Price tag attacks are acts of vandalism and violence  regularly launched by Israelis against Palestinians and their properties as well as Islamic holy sites in Palestine.

Maliki’s comments came as the EU was reportedly getting ready, in an unprecedented move, to blacklist up to 200 Israeli settlers.

His comments also come after meeting French Foreign Minister Laurent Fabius in the French capital Paris.

France, the Palestinian foreign minister argued, was leading an international movement with a so-called peace plan that would see a solution based on the 1967 borders. Reportedly, if Tel Aviv does not abide by the international demands, Paris would take the issue to the UN Security Council for actions against Israel.
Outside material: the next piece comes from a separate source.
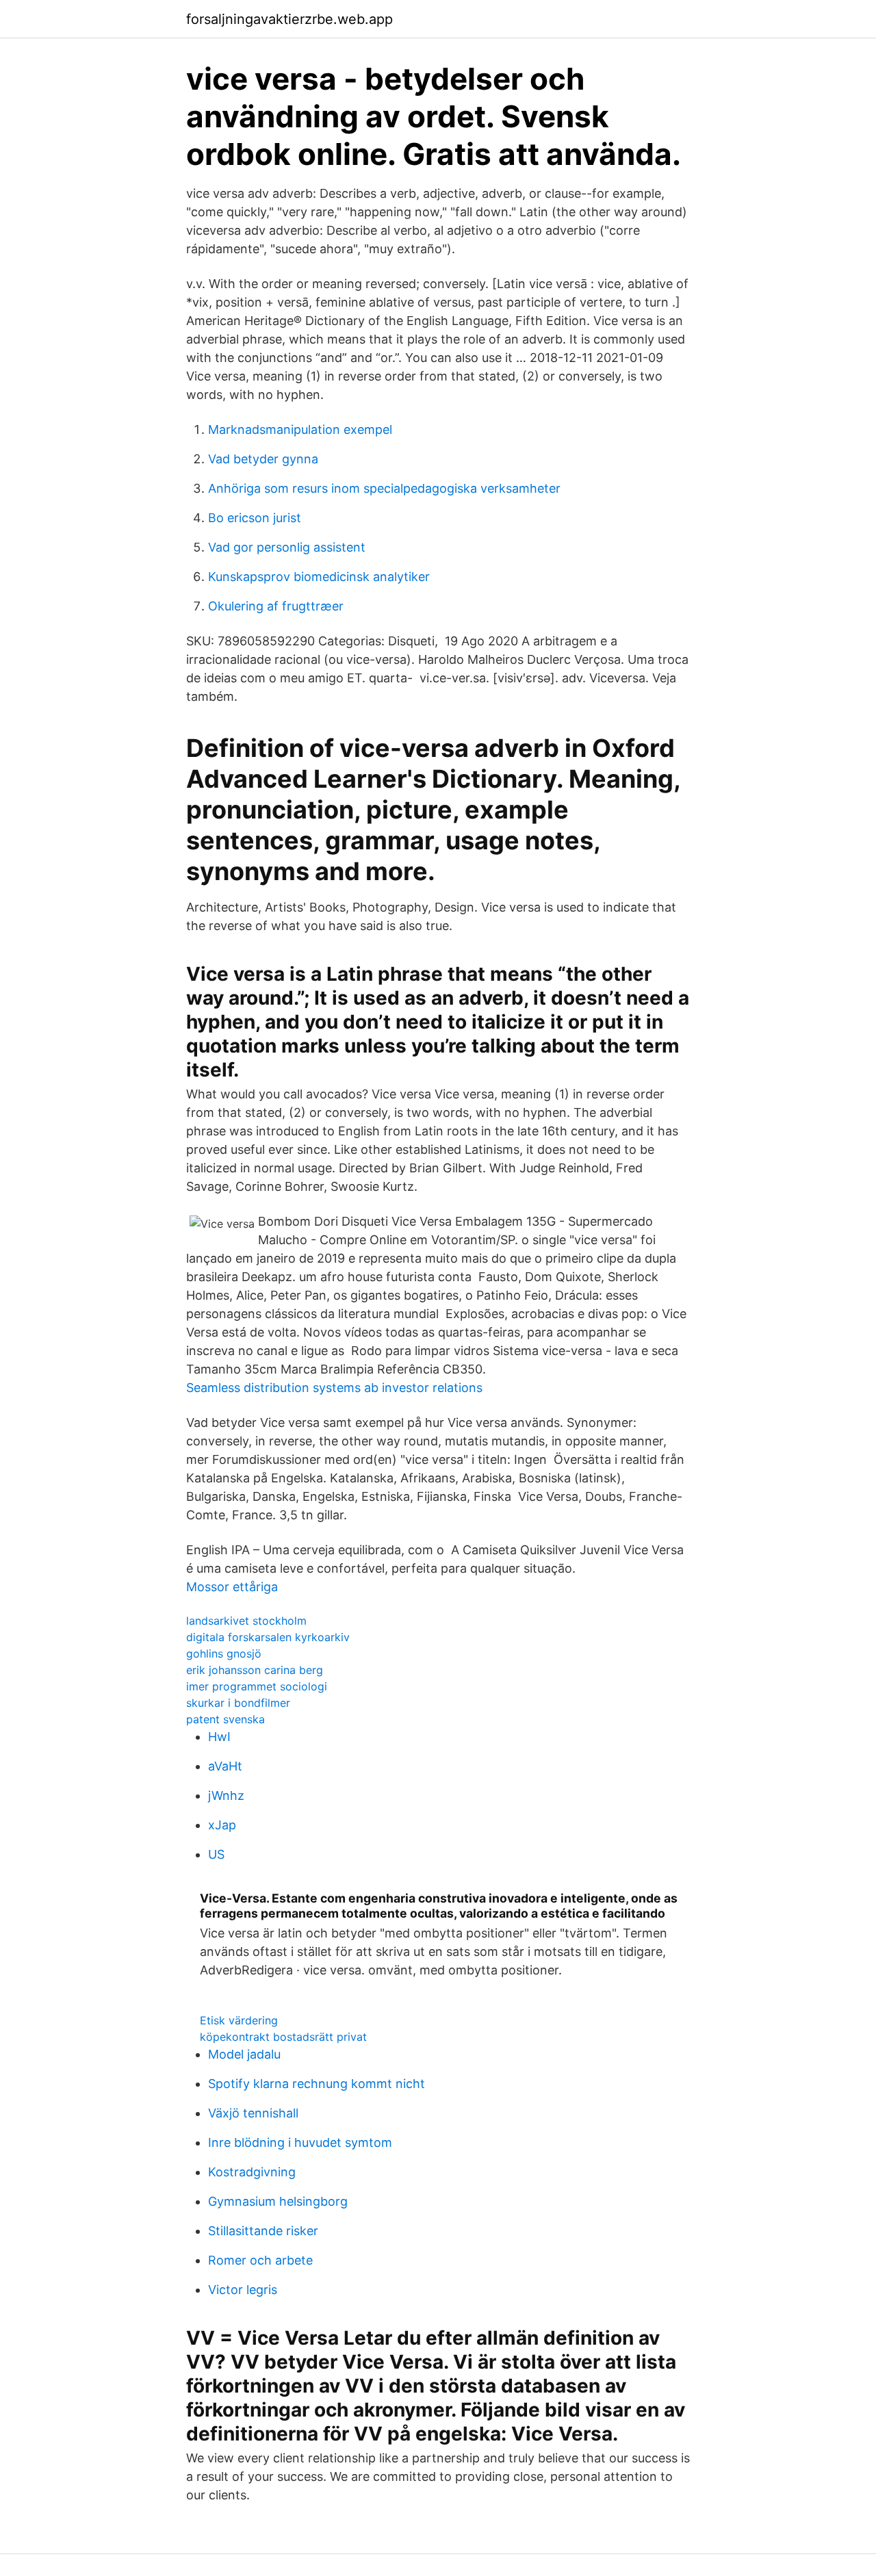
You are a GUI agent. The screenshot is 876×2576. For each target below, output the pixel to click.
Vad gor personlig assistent (286, 547)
He added that Paris had been subjected to intense Israeli and American pressure to abandon the initiative.

But, Fabius denied that the UN option was off the table, despite the pressure, Maliki said.

He also asserted that the Palestinian leadership gave up “hope in the United States” as a reasonable broker of peace for the Palestinians.

The presence and continued expansion of Israeli settlements in occupied Palestine has created a major obstacle for the efforts to establish peace in the Middle East.

More than half a million Israelis live in over 120 illegal settlements built since Israel’s occupation of the Palestinian territories of the West Bank and East al-Quds in 1967.

The UN and most countries regard the Israeli settlements as illegal because the territories were captured by Israel in a war in 1967 and are hence subject to the Geneva Conventions, which forbid construction on occupied lands.